Prove that a group of even order must have an element of order 2.

Step 1: Let $G$ be a group of even order, and let $|G|$ denote the order of $G$. By definition, the order of a group refers to the number of elements it contains.
Since $G$ has even order, we can write $|G|=2n$, where $n$ is a positive integer.
Step 2: Now, consider the set $S=\{g\in G:g\ne g^{-1}\}$. In other words, $S$ consists of all the elements of $G$ that are not equal to their own inverses.
Assume, for the sake of contradiction, that $S$ is empty. This would mean that every element in $G$ is its own inverse. Therefore, for any $g\in G$, we would have $g=g^{-1}$.
Next, let's consider the identity element $e$ of $G$. By the definition of an identity element, $e$ multiplied by any element $g\in G$ results in $g$ itself. Thus, $eg=g$.
Step 3: Now, since $G$ is a group, it follows that $g^{-1}\in G$ for any $g\in G$. Therefore, we can consider the product of an element and its inverse: $g{g}^{-1}$.
Using the fact that $g=g^{-1}$ for all $g\in G$ (assuming $S$ is empty), we can rewrite $g{g}^{-1}$ as $ge$.
This simplifies to $g$, since $ge=g$ for any $g\in G$.
Thus, we have shown that $g=g^{-1}$ for all $g\in G$, which contradicts the assumption that $S$ is empty.
Therefore, the set $S$ cannot be empty. Hence, there exists an element $h\in S$ such that $h\ne h^{-1}$.
Step 4: Since $h$ is not equal to its own inverse, we have $h^{-1}\ne h$. This means that the order of $h$ is greater than 1.
However, since $|G|=2n$, which is even, and $h$ has an order greater than 1, it follows that the order of $h$ must be even.
By Lagrange's theorem, the order of an element divides the order of the group. Since the order of $h$ is even and divides the order of $G$, it must be a divisor of $2n$.
The only possible divisors of $2n$ are 1, 2, $n$, and $2n$.
Since $h$ has an order greater than 1, we can conclude that the order of $h$ cannot be 1 or $2n$.
Therefore, the order of $h$ must be either 2 or $n$. However, since $h\ne h^{-1}$, it cannot have order $n$.
Hence, the order of $h$ must be 2. Therefore, we have proven that a group of even order must have an element of order 2.

To prove that a group of even order must have an element of order 2, we can proceed as follows:
Let $G$ be a group of even order. By the Lagrange's theorem, the order of any element in $G$ must divide the order of the group. Since the order of $G$ is even, it can be expressed as $|G|=2n$, where $n$ is a positive integer.
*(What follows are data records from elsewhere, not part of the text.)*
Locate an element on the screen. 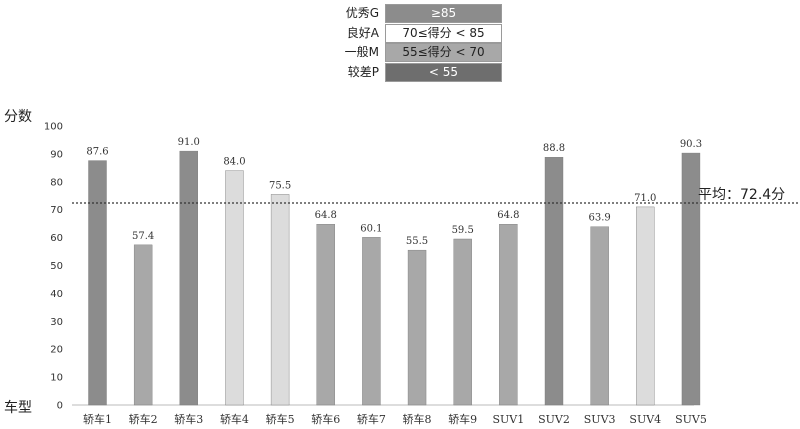 This screenshot has width=800, height=429. legend-label: 优秀G is located at coordinates (362, 13).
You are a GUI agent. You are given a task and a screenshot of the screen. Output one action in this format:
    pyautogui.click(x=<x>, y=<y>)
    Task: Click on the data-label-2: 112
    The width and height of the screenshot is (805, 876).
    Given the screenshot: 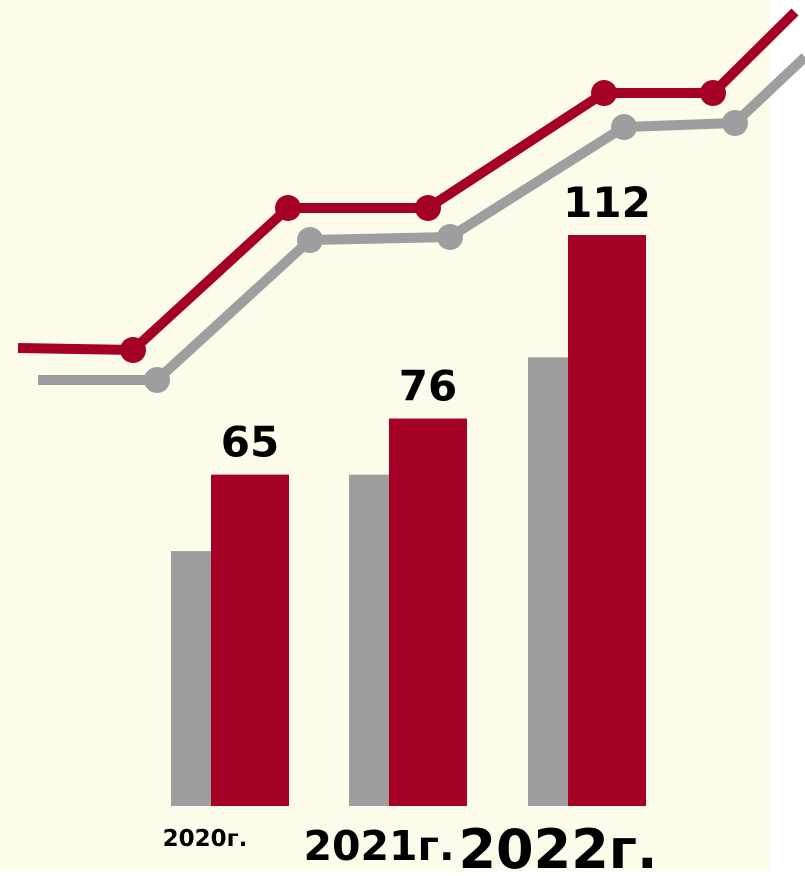 What is the action you would take?
    pyautogui.click(x=607, y=202)
    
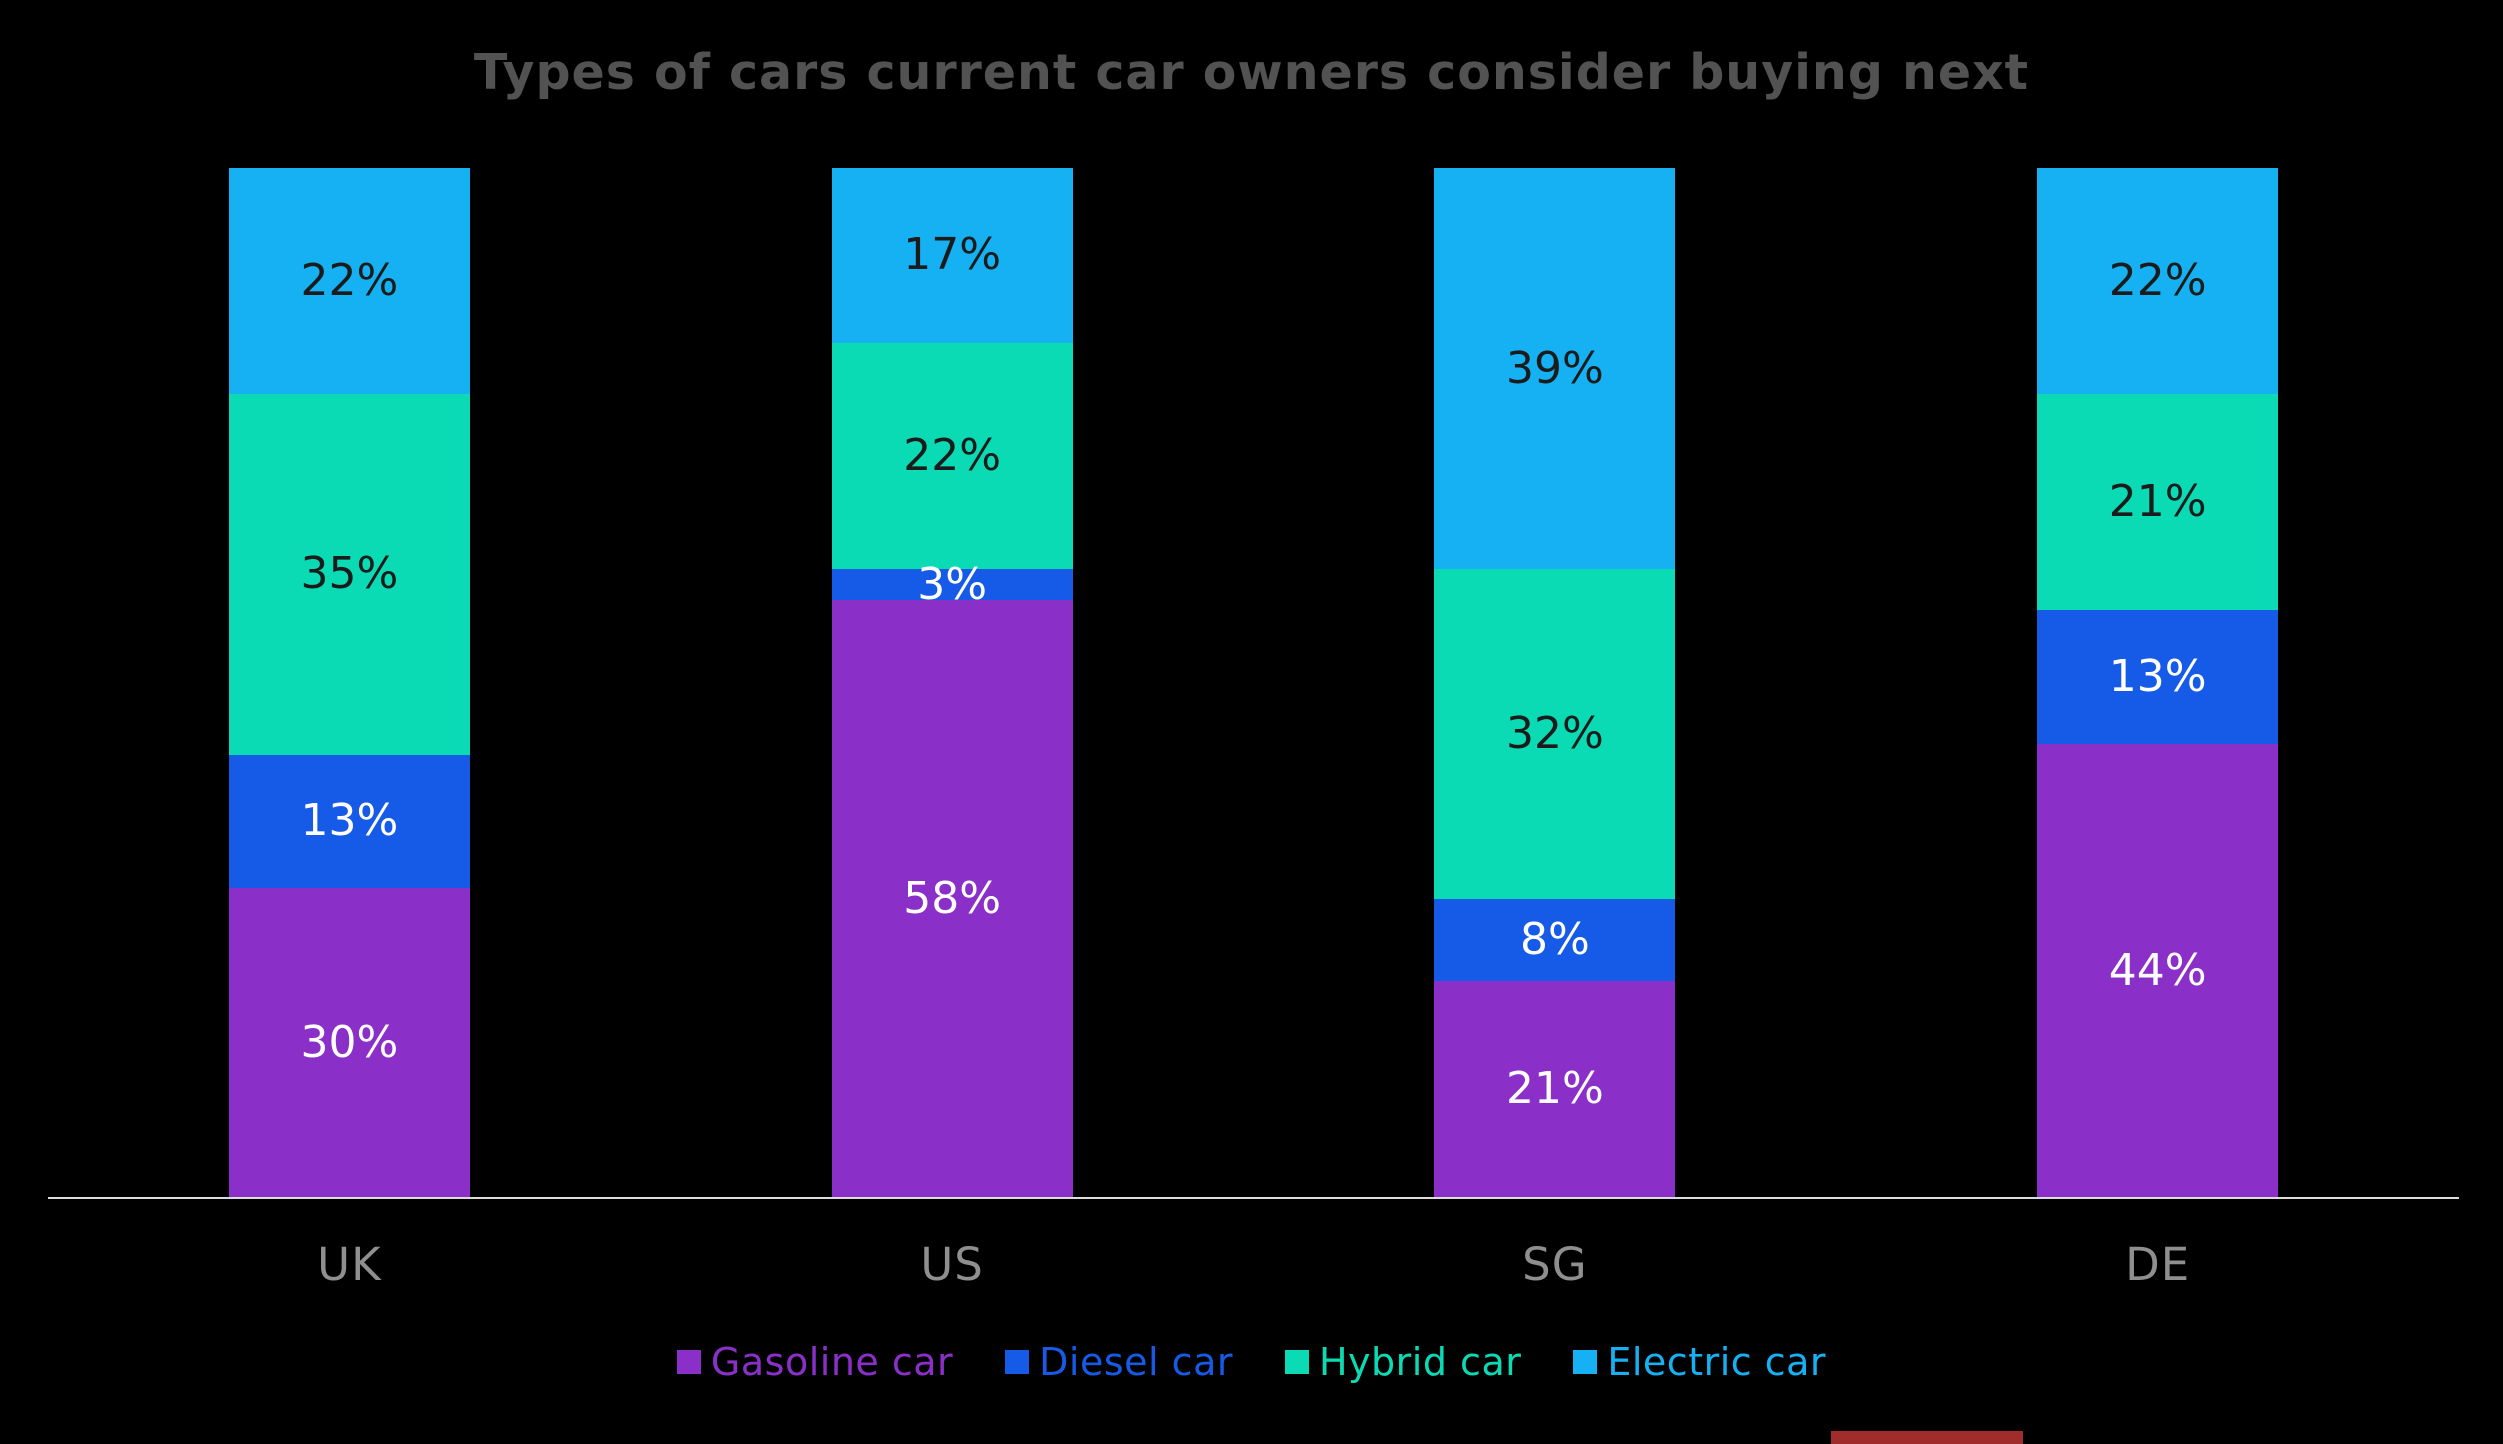  I want to click on legend-swatch-hybrid-car, so click(1296, 1362).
Now, suppose for contradiction that there exists no element in $G$ of order 2. That means, for every element $g$ in $G$, $|g|\ne 2$.
Consider the set $S=\{g,g^2:g\in G\}$. Since $|g|\ne 2$ for any $g$ in $G$, we can conclude that $|g^2|\ne 2$ as well. Therefore, each element in $S$ has order greater than 2.
Note that every element in $S$ is distinct. To see this, suppose $g^k=h^m$ for some $g,h\in G$ and positive integers $k$ and $m$. Then, raising both sides to the power of 2, we have $(g^k{)}^2=(h^m{)}^2$, which implies $g^{2k}=h^{2m}$. Since $g^{2k}$ and $h^{2m}$ have order greater than 2, we can conclude that $g^{2k}=h^{2m}$ if and only if $g^k=h^m$. Thus, the elements in $S$ are distinct.
Now, let's count the number of elements in $S$. Since $S$ consists of the elements $g$ and $g^2$ for every $g$ in $G$, we have $|S|=2|G|=4n$.
On the other hand, note that $S$ is a subset of $G$, and by Lagrange's theorem, the order of any subgroup of $G$ must divide the order of $G$. Therefore, the order of $S$ must divide $|G|$. However, we have $|S|=4n$, which does not divide $2n=|G|$. This leads to a contradiction.
Hence, our assumption that there exists no element of order 2 in $G$ is false. Therefore, a group of even order must have an element of order 2.